I used the same set of codes on other groups of smaller sample size from the same dataset, and the results were more expected with around 200 significant associations found.
Below is my pseudo code, any suggestion/ advice would be appreciated. Thank you!
plink2 \
--bfile bfile \
--mac 100 --geno 0.1 --hwe 1e-15 \
--mind 0.1 \
--keep eid.txt \
--write-snplist --write-samples --no-id-header \
--out qc_pass
# Total genotyping rate is 0.969388.
# 784256 variants and 488377 people pass filters and QC.
plink2 \
--bgen chr${chr}.bgen ref-first \
--sample chr${chr}.sample \
--keep eid.txt \
--mind 0.1 --maf 0.01 --mac 100 --geno 0.1 --hwe 1e-5 \
--export bgen-1.2 --out QCed_chr${chr} \
--memory 8000 require
# A total of 9255791 variants from chromosomes 1-22 and 259386 samples remained after filter
regenie \\
--step 1 \\
--bed ${PLINK_DATA_PREFIX} \\
--phenoFile $PHENO_FILE \\
--extract qc_pass.snplist \\
--bsize 1000 \\
--niter 30 \\
--threads 16 \\
--lowmem \\
--lowmem-prefix ${TEMP_DIR}/pred \\
--out step1 \\
# Fitting null model
# * bim : [bfile.bim] n_snps = 784256
# -keeping variants specified by --extract
# -number of variants remaining in the analysis = 589385
# -keeping and mean-imputing missing observations (done for each trait)
# -number of phenotyped individuals = 258874
# * number of individuals used in analysis = 258874
regenie \\
--step 2 \\
--bgen QCed_chr${chr}.bgen \\
--sample QCed_chr${chr}.sample \\
--ref-first \\
--phenoFile $PHENO_FILE \\
--chr ${chr} \\
--pred $STEP1_PRED_FILE \\
--bsize 400 \\
--threads 8 \\
--gz \\
--out step2_chr${chr} \\
# Association testing mode with multithreading using OpenMP
# * bgen : [QCed_chr1.bgen]
# -summary : bgen file (v1.2 layout, zlib compressed) with 259386 named samples and 715235 variants with 16-bit encoding.
# -keeping variants specified by --extract
# -sample file: QCed_chr1.sample
# -keeping only individuals specified by --keep
# * phenotypes : [phenofile] n_pheno = 10
# -number of phenotyped individuals = 258874
# * number of individuals used in analysis = 258874
# * # threads : [8]
# * block size : [400]
# * # blocks : [1787]
# * approximate memory usage : 2GB
# * using minimum MAC of 5 (variants with lower MAC are ignored)
# * user specified to test only on select chromosomes
Hi! Just jumping in with a suggestion rather than an answer, could it be that the p-values you're getting are not adjusted for multiple comparisons?
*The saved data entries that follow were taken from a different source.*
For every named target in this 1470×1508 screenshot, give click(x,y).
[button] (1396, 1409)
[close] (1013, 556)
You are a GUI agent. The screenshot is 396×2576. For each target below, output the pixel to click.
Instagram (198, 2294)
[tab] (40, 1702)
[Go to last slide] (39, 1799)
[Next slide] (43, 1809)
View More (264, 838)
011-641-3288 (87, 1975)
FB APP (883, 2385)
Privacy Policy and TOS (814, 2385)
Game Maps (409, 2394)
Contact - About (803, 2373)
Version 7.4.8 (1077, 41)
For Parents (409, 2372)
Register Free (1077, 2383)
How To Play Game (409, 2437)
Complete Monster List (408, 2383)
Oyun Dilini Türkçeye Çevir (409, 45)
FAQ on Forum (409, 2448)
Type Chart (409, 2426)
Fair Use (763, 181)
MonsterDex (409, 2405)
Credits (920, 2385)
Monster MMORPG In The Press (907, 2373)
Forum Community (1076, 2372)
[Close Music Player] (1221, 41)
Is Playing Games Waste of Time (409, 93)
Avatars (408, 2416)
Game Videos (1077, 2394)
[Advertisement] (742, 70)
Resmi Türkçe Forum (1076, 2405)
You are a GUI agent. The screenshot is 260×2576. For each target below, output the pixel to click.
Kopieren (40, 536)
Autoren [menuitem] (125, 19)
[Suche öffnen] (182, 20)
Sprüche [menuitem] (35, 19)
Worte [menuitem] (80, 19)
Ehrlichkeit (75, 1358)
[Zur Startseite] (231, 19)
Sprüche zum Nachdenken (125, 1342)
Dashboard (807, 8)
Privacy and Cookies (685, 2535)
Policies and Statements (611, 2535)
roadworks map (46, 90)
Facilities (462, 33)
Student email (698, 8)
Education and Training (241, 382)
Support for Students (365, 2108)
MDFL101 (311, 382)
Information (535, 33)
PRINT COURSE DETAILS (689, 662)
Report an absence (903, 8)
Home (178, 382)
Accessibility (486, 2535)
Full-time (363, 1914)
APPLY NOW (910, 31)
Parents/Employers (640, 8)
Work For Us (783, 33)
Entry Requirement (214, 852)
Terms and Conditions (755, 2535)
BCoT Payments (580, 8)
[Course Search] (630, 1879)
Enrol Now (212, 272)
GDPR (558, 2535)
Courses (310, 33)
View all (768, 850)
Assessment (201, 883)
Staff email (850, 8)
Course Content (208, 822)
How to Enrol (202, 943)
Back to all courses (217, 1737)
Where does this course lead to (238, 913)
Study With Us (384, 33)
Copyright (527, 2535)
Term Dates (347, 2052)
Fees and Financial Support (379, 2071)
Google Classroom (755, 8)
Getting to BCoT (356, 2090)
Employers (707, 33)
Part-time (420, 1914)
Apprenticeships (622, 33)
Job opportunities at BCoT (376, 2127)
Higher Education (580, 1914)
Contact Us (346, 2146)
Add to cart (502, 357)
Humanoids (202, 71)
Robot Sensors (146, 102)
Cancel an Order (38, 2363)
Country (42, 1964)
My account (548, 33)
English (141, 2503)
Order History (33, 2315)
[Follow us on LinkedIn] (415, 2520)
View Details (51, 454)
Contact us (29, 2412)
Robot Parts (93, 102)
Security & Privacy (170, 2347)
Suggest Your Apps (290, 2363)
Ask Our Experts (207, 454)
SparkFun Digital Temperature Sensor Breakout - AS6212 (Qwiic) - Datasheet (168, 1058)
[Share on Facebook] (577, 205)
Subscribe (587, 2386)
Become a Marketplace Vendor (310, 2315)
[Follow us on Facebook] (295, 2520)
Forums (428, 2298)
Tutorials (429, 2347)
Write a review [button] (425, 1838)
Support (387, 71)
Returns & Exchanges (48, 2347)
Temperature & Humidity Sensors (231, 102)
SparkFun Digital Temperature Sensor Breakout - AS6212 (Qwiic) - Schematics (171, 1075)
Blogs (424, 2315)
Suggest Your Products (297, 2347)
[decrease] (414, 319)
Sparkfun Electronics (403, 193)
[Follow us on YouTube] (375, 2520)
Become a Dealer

Yet you chose to add an answer rather than a comment. I've moved it to a comment now, please be more mindful in the future.
Thanks SushiRoll I was told to use standard GWAS statistical significance cutoff which is 5e-8. I know this might be too "nonconservative". I am also confused on whether I should use the crude p-value or the FDR corrected "q-value" when compare against the 5e-8 cutoff?